LlamaGym

Fine-tune LLM agents with online reinforcement learning

🔗 Agents for Web Data Extraction • 🐦 Twitter

LlamaGym

"Agents" originated in reinforcement learning, where they learn by interacting with an environment and receiving a reward signal. However, LLM-based agents today do not learn online (i.e. continuously in real time) via reinforcement.

OpenAI created Gym to standardize and simplify RL environments, but if you try dropping an LLM-based agent into a Gym environment for training, you'd find it's still quite a bit of code to handle LLM conversation context, episode batches, reward assignment, PPO setup, and more.

LlamaGym seeks to simplify fine-tuning LLM agents with RL. Right now, it's a single Agent abstract class that handles all the issues mentioned above, letting you quickly iterate and experiment with agent prompting & hyperparameters across any Gym environment.

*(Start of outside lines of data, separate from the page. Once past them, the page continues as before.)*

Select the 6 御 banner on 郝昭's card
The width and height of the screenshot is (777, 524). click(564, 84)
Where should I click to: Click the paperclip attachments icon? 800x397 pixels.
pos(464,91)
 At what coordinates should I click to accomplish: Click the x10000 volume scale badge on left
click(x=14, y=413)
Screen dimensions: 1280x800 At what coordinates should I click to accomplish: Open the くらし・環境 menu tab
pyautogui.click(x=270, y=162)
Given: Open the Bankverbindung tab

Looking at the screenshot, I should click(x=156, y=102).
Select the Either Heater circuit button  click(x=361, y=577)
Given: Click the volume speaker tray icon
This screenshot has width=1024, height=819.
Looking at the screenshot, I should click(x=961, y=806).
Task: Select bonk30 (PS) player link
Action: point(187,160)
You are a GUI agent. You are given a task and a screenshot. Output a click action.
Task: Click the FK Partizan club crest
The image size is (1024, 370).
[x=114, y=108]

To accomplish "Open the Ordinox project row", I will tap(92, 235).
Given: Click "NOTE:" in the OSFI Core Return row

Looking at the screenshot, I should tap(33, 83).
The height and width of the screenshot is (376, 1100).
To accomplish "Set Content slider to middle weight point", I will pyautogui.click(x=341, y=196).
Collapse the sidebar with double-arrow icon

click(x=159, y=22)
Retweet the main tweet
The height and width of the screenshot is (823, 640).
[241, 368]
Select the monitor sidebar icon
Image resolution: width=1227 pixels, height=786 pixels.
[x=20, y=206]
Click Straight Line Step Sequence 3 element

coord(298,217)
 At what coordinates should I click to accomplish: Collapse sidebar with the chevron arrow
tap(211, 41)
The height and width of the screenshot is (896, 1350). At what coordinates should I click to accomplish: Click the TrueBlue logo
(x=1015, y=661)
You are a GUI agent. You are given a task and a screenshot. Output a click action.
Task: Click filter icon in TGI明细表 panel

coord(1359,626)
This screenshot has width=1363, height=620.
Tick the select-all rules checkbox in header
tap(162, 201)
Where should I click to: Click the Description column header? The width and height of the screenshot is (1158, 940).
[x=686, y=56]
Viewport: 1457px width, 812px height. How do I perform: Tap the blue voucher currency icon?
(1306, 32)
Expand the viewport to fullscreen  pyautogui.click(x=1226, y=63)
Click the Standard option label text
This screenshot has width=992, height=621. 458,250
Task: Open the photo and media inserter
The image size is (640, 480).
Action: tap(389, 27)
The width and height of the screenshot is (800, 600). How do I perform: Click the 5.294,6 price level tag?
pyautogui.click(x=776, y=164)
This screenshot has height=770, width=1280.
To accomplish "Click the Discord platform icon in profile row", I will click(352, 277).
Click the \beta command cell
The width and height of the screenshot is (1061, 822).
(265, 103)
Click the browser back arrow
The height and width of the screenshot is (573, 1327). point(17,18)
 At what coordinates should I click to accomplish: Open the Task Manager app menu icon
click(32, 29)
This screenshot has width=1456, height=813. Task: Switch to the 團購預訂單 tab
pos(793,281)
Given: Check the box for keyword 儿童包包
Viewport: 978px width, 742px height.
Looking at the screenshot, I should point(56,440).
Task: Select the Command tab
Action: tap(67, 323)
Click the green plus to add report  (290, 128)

🚀 Quickstart (macOS / Windows / Linux)

Clone the project and bootstrap the environment
```
git clone https://github.com/KhoomeiK/LlamaGymEDU.git
cd LlamaGymEDU
python scripts/bootstrap.py
```
The bootstrapper creates a .venv virtual environment, installs the pinned dependencies from requirements/base.txt, and automatically adds Linux-only extras like bitsandbytes. Pass --extras textworld to add the optional TextWorld stack or --no-platform-extras if you want a minimal install. Run python scripts/bootstrap.py --help to see every option.

Activate the virtual environment

source .venv/bin/activate          # macOS / Linux
.\.venv\Scripts\activate           # Windows PowerShell

Disable external logging unless you need it

W&B logging defaults to mode="disabled" unless WANDB_PROJECT is set. You can override the behaviour by exporting WANDB_MODE (e.g. offline or online). Hugging Face models that require authentication can use the standard HF_TOKEN environment variable.

Run a quick sanity check

Laptop-friendly defaults ship with the repository so that even CPU-only machines can experiment quickly.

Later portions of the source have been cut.